The Time is — Now?
Submitted by Liz Jordan. From the AAUW CA Board: Living our Vision of Equity for All
Click here to find out more and see some inspiring videos. Also, see https://www.aauw-ca.org/documents/2021/03/living-our-vision-of-equity-for-all-presentation.pdf/.
We work hard for the AAUW vision of equity for all and the mission of advancing gender equity, education, health issues, and more. But so do others, including many without a college degree. Are we missing out on their energy, ideas, and help? Before you vote, please review the aauw.org home page. It reflects our inclusive mission for equity. Our membership bylaws do not.
Here is some history that may surprise you: Until the late 1940s, only women with four-year degrees from a small list of accredited, elite universities could join AAUW. According to Sharon Schuster, past AAUW National and California president, “Some would like to forget that we used to vote on prospective members — with all of the implications of what that meant.”
The World War II years broadened AAUW’s vision and all women with four-year degrees from any accredited schools were invited to join; applicants were required to present their degree certificates.
The next requirements to be dropped were accreditation and proof of degree. Then the 4-year degree requirement was dropped as holders of 3-year nursing degrees and 2-year associate degrees became eligible. Eligibility was also extended to students working toward a degree. In the 1980’s, men were allowed to join. Now, in 2021, most membership requirements have been eliminated and only one remains: that of the two-year degree.
AAUW California understands why some members might be reluctant to embrace this idea: it has long been a badge of accomplishment for women to earn a college degree, and we all enjoy socializing with others who enjoy the same things. But shared values are not an automatic byproduct of a college degree.
Before we discuss the benefits of removing this last barrier, you should know that quite a few foundations refuse to grant funds to organizations that discriminate. Yes, that is how they view this requirement. And this reduced funding pool restricts our work.
The younger generations do not view our restriction receptively either. We believe that they are more likely to join organizations with open membership working for similar goals.
The same can be said for potential members of more diverse backgrounds. We have the same vision for the future of all women and all girls; we should work together. And we can do that more effectively if we welcome everybody. Also, in order to provide support for those excluded or marginalized, we need to stop excluding and marginalizing. We need to LIVE our mission and vision.
So, how would AAUW change if everyone could join?
Your enthusiastic Tech Trek moms without degrees want to help our splendid STEM camps. Now they could.
New people might join your board to help with AAUW projects and events. They will bring fresh perspectives.
Remember when you had a friend who wanted to join AAUW but was one year short of a degree?
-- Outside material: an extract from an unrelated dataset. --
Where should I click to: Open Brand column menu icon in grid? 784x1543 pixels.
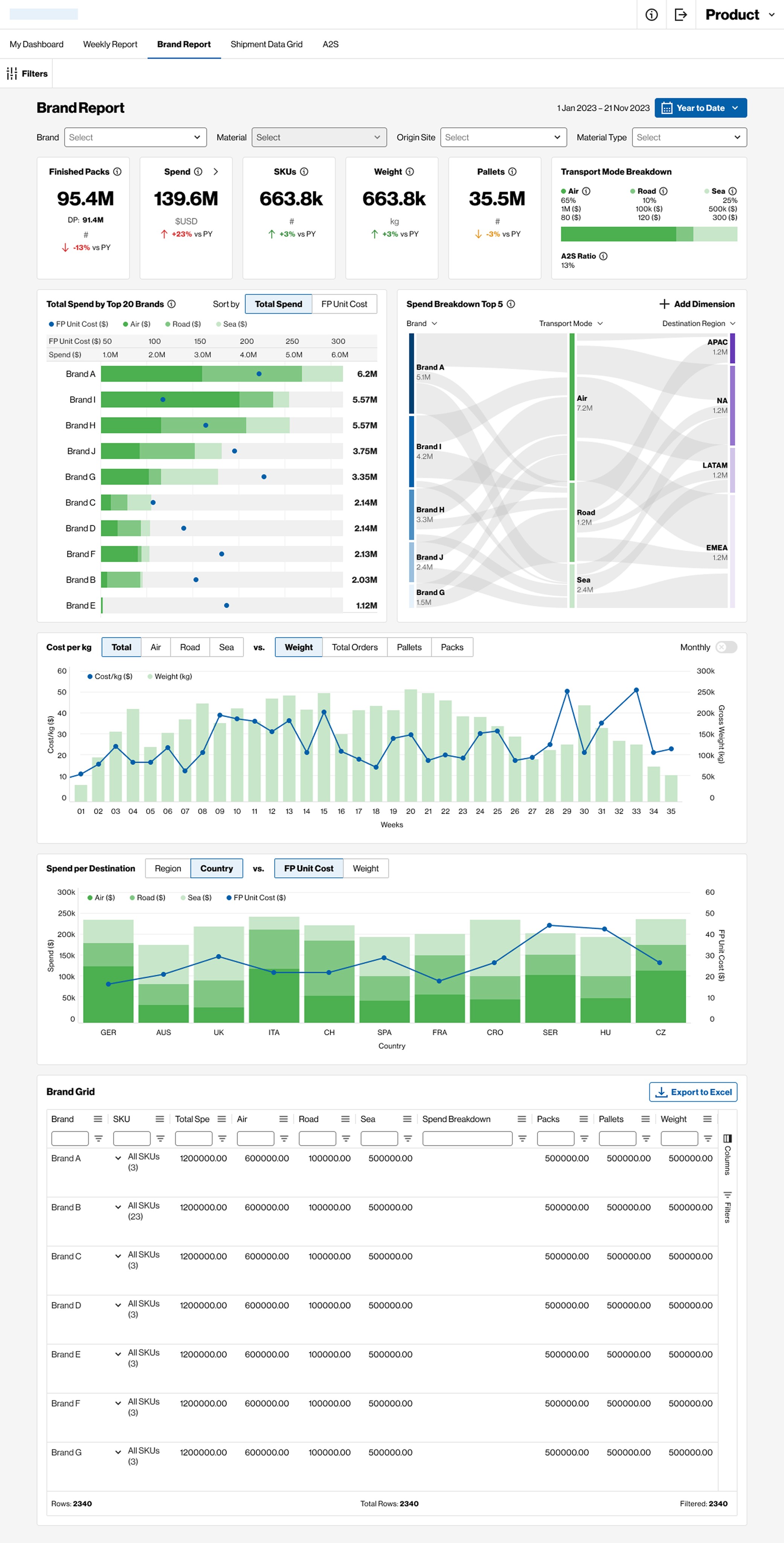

Now she could.
This would be AAUW’s future face: more people of all backgrounds and colors, more hands working on our mission; more members to join discussion groups. We would be an organization that welcomes everybody.
And, how would it NOT affect AAUW or your branch?
It will not affect the uniqueness of AAUW. Its uniqueness is its breadth of programming, research, policy, advocacy, fellowships and grants, and grassroots membership.
- It will not change your branch’s involvement in local scholarships or interest groups.
- It will not change the mission of the branch. Mission is not determined by a degree, but by belief in and dedication to equality for women.
Sharon Schuster also said, “AAUW has survived because of our ability to change and because our membership requirements have changed over the years.”
So, when April 7th arrives, do remember the issues we raise here and cast your vote in the AAUW National election for a positive future for an AAUW that welcomes everybody.. As much as we value the way we have been, we can also value the way we will be. It’s time we walked the talk.